Trouble with Tags
To reduce the number of markers to be genotyped in an association study, much effort is spent to identify and discard markers that are in strong linkage disequilibrium (LD) with other markers. The idea is that if two markers are in strong LD, the association results they will produce will be highly positively correlated. However, it is not clear that the amount of LD between markers necessarily linearly tracks with those two markers' trait-association test results. We examined this, and found that when LD between two markers and an unobserved causal site exists, the trait-association test results of these markers are often negatively correlated. In these cases, one marker will indicate that there is an association with the trait, but the other will not. Which marker will give which result is random. Below is a graph showing this for a large number of pairs of markers. LD between markers is represented on the horizontal axis and correlation between trait-association results is on the vertical axis.
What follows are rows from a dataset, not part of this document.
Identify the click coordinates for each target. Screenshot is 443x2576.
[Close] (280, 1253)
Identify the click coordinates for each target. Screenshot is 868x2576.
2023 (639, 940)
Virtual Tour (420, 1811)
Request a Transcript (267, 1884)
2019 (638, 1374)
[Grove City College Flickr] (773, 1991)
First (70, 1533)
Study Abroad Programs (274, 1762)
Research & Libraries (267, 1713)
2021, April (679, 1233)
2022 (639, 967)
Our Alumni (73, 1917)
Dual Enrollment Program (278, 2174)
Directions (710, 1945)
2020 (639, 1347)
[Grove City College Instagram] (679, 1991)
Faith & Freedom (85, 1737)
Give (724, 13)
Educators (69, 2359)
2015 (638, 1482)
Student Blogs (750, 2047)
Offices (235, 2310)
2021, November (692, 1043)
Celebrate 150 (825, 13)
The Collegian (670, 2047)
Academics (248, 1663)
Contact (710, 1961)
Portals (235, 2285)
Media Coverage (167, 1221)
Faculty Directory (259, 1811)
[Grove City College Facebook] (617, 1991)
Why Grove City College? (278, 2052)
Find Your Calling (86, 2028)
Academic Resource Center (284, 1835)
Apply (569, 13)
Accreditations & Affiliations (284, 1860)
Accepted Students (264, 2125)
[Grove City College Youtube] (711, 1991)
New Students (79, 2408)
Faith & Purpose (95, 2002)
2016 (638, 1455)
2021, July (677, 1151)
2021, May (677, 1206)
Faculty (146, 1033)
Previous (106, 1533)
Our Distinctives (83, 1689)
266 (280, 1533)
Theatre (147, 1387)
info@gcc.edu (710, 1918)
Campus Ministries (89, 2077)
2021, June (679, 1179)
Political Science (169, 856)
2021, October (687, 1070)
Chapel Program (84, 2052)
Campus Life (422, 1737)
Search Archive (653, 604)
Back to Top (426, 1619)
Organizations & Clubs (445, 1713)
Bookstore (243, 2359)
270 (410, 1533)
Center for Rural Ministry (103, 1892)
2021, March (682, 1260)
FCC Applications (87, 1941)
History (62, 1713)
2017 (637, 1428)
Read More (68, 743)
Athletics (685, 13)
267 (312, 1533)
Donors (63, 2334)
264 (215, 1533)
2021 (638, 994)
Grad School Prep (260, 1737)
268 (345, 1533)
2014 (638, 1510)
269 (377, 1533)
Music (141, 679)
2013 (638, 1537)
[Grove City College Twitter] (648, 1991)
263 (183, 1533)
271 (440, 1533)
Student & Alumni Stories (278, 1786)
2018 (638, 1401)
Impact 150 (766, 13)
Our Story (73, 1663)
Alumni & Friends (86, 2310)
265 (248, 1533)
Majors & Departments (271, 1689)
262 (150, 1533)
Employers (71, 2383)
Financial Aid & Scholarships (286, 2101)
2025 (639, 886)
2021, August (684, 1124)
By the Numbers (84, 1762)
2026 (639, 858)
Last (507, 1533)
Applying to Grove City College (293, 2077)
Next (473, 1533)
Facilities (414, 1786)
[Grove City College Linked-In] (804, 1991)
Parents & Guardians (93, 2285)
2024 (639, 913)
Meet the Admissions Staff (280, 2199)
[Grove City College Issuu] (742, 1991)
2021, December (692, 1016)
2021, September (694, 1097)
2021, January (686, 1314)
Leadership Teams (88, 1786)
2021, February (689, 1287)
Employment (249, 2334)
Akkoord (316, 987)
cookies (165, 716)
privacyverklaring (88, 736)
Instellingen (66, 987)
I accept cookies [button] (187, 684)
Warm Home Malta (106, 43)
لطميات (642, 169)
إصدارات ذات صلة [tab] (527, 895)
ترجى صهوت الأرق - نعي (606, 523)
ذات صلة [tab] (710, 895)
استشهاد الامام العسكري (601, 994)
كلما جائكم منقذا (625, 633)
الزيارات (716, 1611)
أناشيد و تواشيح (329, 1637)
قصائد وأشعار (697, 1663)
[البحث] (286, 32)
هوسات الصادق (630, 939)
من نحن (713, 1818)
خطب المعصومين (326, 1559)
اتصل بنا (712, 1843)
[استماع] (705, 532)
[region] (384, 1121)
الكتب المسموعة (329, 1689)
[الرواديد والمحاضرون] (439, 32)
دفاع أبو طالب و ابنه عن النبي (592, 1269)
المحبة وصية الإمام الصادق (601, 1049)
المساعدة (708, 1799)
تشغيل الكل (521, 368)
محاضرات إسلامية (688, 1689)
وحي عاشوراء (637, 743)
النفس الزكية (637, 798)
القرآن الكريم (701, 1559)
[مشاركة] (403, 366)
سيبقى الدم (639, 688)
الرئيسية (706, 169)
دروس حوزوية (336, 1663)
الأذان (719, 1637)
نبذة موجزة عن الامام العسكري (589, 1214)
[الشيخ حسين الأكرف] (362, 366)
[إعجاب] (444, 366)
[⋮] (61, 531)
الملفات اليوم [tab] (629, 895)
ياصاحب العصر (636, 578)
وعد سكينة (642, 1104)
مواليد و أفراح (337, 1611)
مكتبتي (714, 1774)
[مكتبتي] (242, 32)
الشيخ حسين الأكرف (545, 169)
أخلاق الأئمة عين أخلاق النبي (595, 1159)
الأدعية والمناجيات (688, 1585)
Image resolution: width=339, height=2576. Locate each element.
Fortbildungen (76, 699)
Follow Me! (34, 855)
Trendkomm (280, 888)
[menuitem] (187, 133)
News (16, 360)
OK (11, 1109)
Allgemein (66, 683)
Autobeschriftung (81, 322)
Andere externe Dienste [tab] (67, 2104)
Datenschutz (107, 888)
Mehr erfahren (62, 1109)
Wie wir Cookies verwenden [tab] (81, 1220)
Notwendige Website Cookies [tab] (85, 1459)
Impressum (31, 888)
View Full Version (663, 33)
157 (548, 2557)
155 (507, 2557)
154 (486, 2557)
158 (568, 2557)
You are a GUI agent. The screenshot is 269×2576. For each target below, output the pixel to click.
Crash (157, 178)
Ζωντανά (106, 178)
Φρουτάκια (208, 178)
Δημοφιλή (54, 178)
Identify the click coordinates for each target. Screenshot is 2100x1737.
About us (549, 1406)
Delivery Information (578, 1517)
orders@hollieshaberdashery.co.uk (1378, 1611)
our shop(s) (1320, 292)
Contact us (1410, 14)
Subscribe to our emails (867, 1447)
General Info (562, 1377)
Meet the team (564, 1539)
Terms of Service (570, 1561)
Each point represents simulation results for two markers, in LD with each other and a causal site. LD patterns are taken from real data. Markers can show LD (r2) as great as 0.8, and yet regularly disagree about being associated with the trait (correlation < -0.7). Which marker gives the positive result and which does not is random.
Nielsen DM, Suchindran S, Smith CP. (2008) Does strong linkage disequilibrium guarantee redundant association results? Genet Epidemiol. 32(6):546-52.